In Hermeskeil wird dieser Enthusiasmus allerdings nicht geteilt. Verbandsgemeindechef Michael Hülpes sieht zwar die bisherigen Überlegungen zur Reaktivierung der Bahnstrecke ebenfalls kritisch. "Ich bin absolut bei den Saarländern, dass die Anfangsinvestitionen und späteren Unterhaltungskosten den wirtschaftlichen Betrieb der Strecke nicht darstellbar machen." Er findet es aber ebenso wenig sinnvoll, einen neuen Radweg zu bauen. Hülpes verweist in diesem Zusammenhang vor allem darauf, dass zwischen Hermeskeil und Nonnweiler-Bierfeld in der Nähe der Bahnstrecke bereits ein - allerdings nicht asphaltierter - Radweg durch das Lösterbachtal besteht. Hülpes favorisiert deshalb eine zunächst abwartende Haltung.

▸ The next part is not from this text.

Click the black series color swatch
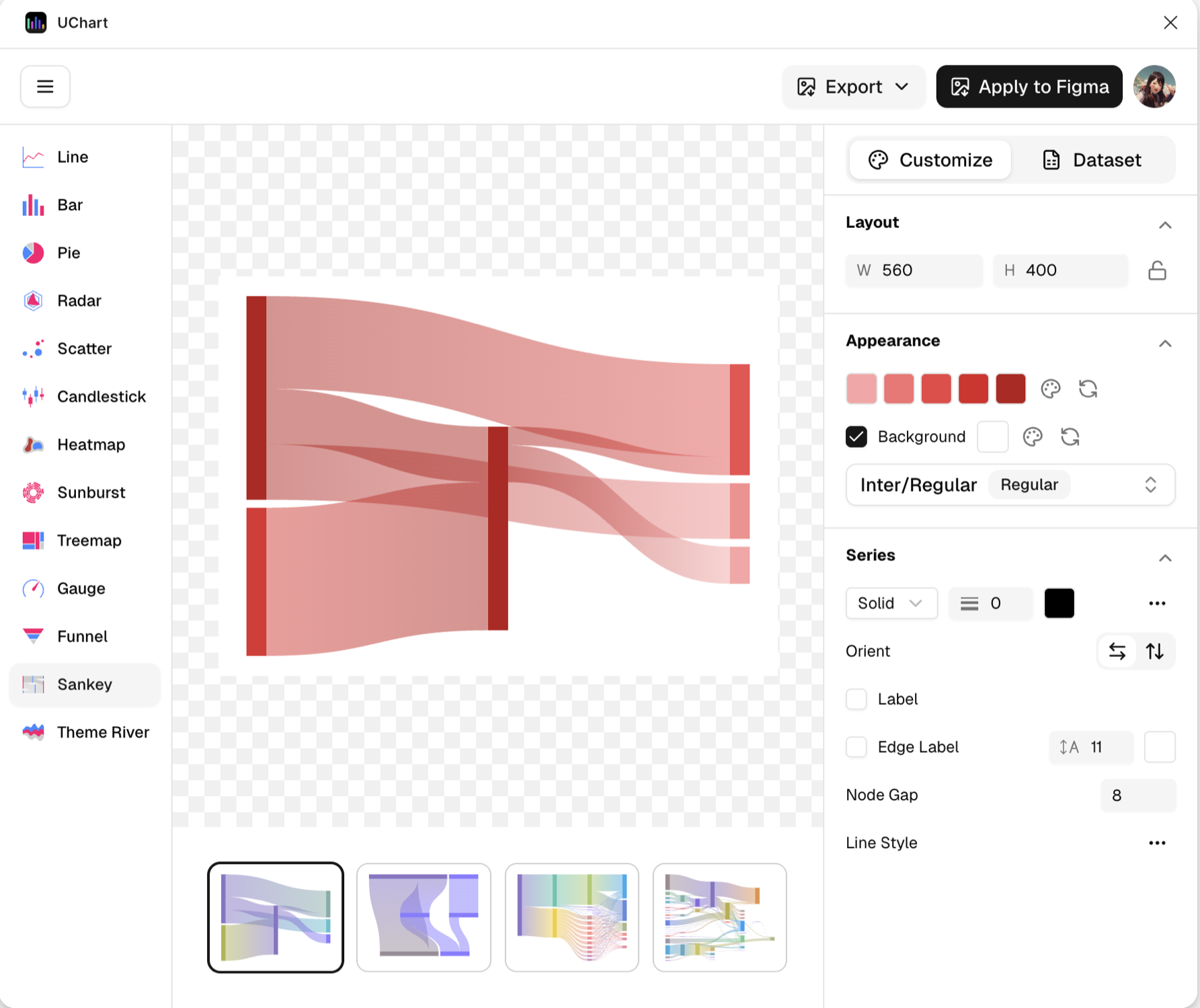 pos(1059,603)
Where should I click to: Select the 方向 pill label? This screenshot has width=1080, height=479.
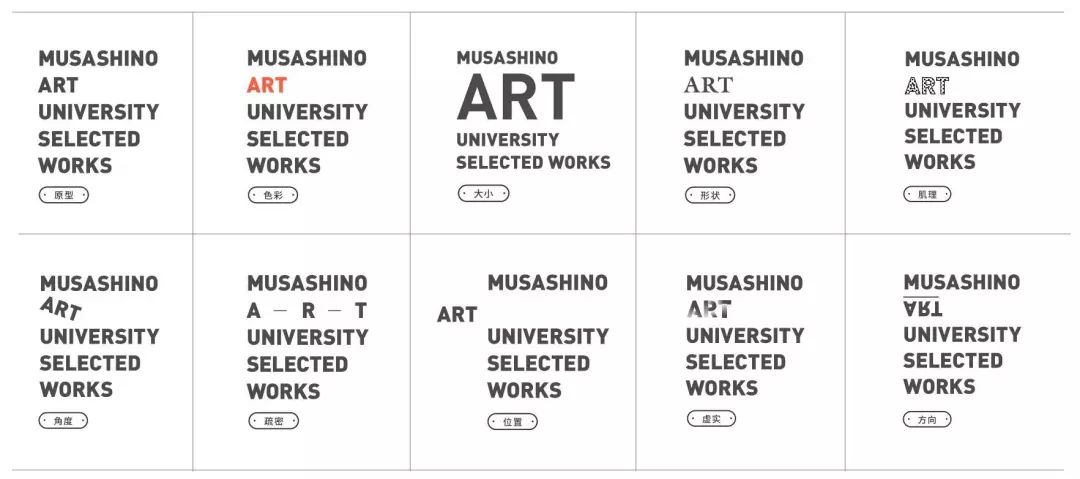coord(927,420)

Den beiden Bundesländern liegt ein Vertragsentwurf zur Trassensicherung durch den Eigentümer der Strecke - die DB Netz AG - vor. Dass dieser Vertrag zustande kommt, würde sich der CDU-Politiker wünschen. "Dadurch wäre der Bahn nicht mehr erlaubt, Grundstücke an der Strecke an Privatleute zu verkaufen", sagt Hülpes. Somit wäre auch die Gefahr gebannt, so Hülpes, dass auf einzelnen Abschnitten die Gleise abgebaut würden und es dann unwiderruflich keine Möglichkeit zur Reaktivierung der Strecke mehr gebe.Die Positon der Eisenbahnfreunde: Erhard Pitzius ist Sprecher der Initiative zur Erhaltung und Reaktivierung der Hochwaldbahn und Hunsrückquerbahn. Zu den neuen Vorschlägen aus dem Saarland sagt er: "Wenn man eine vorhandene Infrastruktur für einen Radweg opfern würde, wäre das eine Sünde an den nachfolgenden Generationen." Das will Pitzius aber nicht als generelle Ablehnung eines Radwegs verstanden wissen. Er weist darauf hin, dass zumindest auf dem Abschnitt zwischen Türkismühle und Nonnweiler-Bierfeld zwei Schienenstränge bestehen. Das Gleisbett sei dort also breit genug, um Zugverkehr und Radweg parallel laufen zu lassen. Nach seiner Berechnung würde eine Reaktivierung der Bahnstrecke im saarländischen Teil etwa 1,7 Millionen Euro kosten.

Auf rheinland-pälzischer Seite müsste allerdings noch die Lösterbachbrücke für eine Million Euro saniert werden. Pitzius widerspricht der Aussage von Magnus Jung (SPD ), dass der Bau eines Radwegs günstiger wäre als die Wiederbelebung der Strecke. Pitzius verweist auf den insgesamt 48 Kilometer langen Ruwer-Hochwald-Radweg, der 10,5 Millionen Euro gekostet hat. Das entspricht 219 Euro pro Meter. Umgerechnet auf die 22 Kilometer lange Strecke zwischen Hermeskeil und Türkismühle würde man in einen Radweg also 4,8 Millionen Euro investieren müssen.